# Advice needed: Down or sidefire sub for odd room layout?



## toniok (Feb 2, 2008)

Hi all. I have a slightly odd room layout where my TV and electronics are mounted roughly at a 45 degree angle in the corner of the room. (see attached sketch) The nice thing about this layout is that it gives me an obvious corner location for a subwoofer as part of a 7.1 setup without upsetting the wife. However, I'm a little concerned about putting a sub behind my entertainment center, and am wondering if there's any real difference in this setup if I use a downfiring or sidefiring sub.

I'm thinking of an SVS cylinder, maybe a used PC-Ultra if I can find one, or a Hsu VTF-3, as my two probable choices. The floor is a floating laminate (pergo-style). I'm not worried about interferance, just whether I'll tend to shake my audio/video equipment too much if I go side-firing as compared to down-firing. Or will it make any difference at all? Any thoughts are appreciated!

Tony


----------



## eugovector (Sep 4, 2006)

A sidefiring won't shake you equipment much more, so I think it will be fine either way. I think a cylinder would be very nice, though.


----------



## salvasol (Oct 31, 2006)

First of all .... Welcome :wave::wave::wave:

I think you will be fine with either :yes::yes: ... if you use a down firing it will shake your floor (and probably you will feel it more at your seat, specially with a floating floor); and if you use a side firing, is most likely to shake your walls :yes::yes:

If you want an extra experience, get a pair of buttkickers (http://www.guitammer.com/home_theater/index.htm) to feel effects of crashes, explosions, thunder, etc. ... you'll be :scared::rubeyes::yay:


----------



## salvasol (Oct 31, 2006)

Take a look here http://www.hometheatershack.com/for...82-wow-facing-sub-floor-really-something.html


----------



## toniok (Feb 2, 2008)

Thanks for the welcome and responses. 

I know the lower frequencies are more or less nondirectional, but I have a hard time imagining that the orientation of the driver (at the kind of SPLs that these can put out) not having an effect on equipment located in the path. Especially my old turntable, but even with a CD/DVD or anything else mechanical.

The link I checked out said that, yes, there might well be an increase in floor vibrations with a down-firing setup, which implies to me that side-firing 'into' the AV equipment may well vibrate it more than down-firing would. I guess that's assuming that having a vibrating floor wouldn't be harder on the equipment though, which may not be true. And of course there's the potential for 'spurious excitations' from vibrating the floor itself; might be fun for the feet but less desirable for the ears.

## Problems and tasks
**A.** In the subwoofer thread, what kind of floor does Tony have?
**B.** Continue the subwoofer thread from the point where it stops.

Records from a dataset
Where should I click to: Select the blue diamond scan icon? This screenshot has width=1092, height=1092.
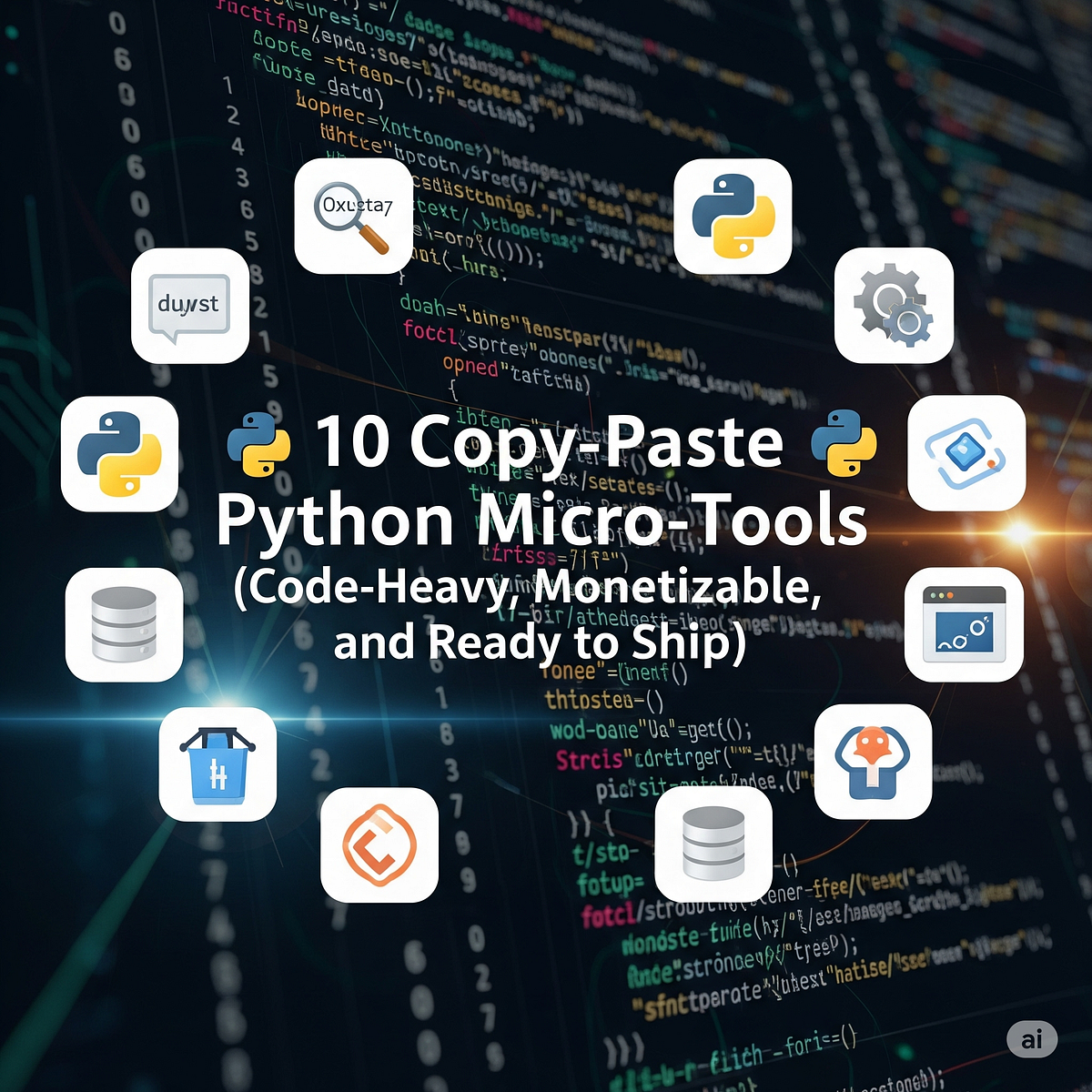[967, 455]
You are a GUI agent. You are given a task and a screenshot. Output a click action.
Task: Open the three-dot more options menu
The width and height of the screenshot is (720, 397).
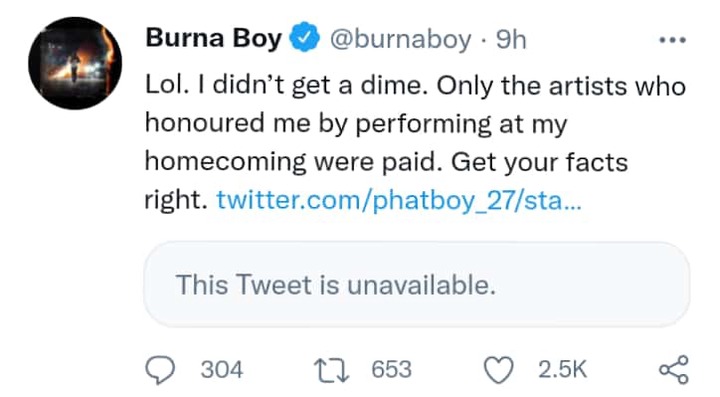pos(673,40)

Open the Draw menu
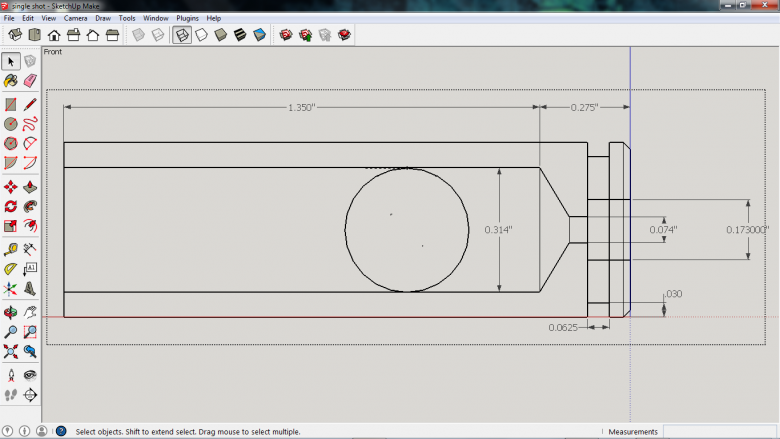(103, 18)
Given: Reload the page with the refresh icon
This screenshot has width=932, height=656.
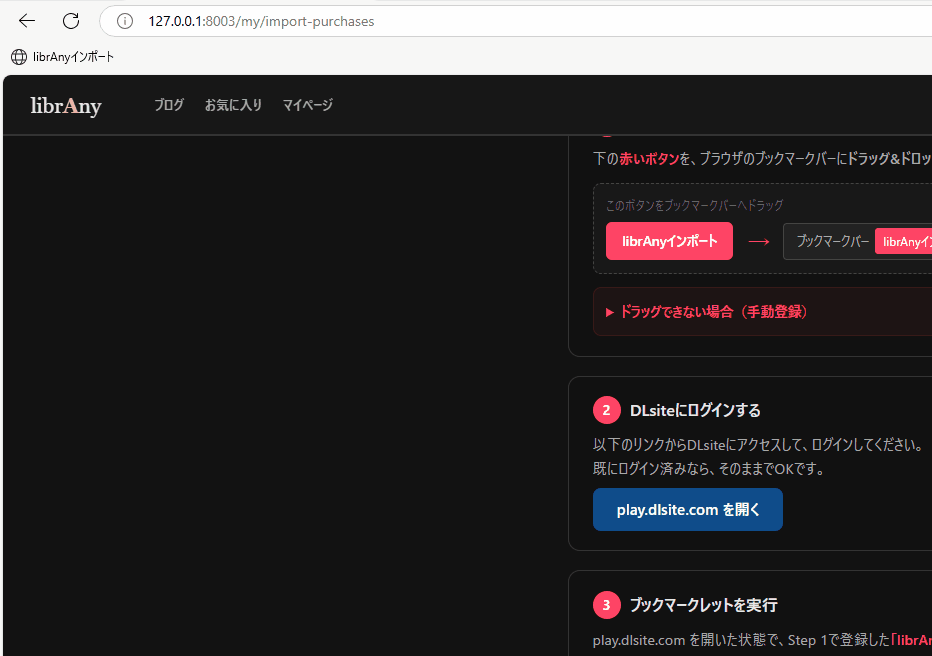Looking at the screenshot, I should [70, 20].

## Answers given
**A.** A floating laminate floor (Pergo-style).

**B.**
I don't really understand sound propagation at these frequencies though. I found a used VTF-3 nearby that is reasonable in price, if I could find a nice used PC Ultra I could put them side by side and see for myself. And then I could post for a good divorce lawyer - we're still having a 'discussion' about the placement of the surrounds.. lol


----------



## salvasol (Oct 31, 2006)

[


> ... we're still having a 'discussion' about the placement of the surrounds.. lol


Let me guess: she wants them hidden??? ... Have you posted your room layout to get ideas???
If you list what you have will also helps ... there is a lot of people that can give you ideas or suggestions with your set up :yes::yes:


----------



## toniok (Feb 2, 2008)

salvasol said:


> [
> 
> Let me guess: she wants them hidden??? ... Have you posted your room layout to get ideas???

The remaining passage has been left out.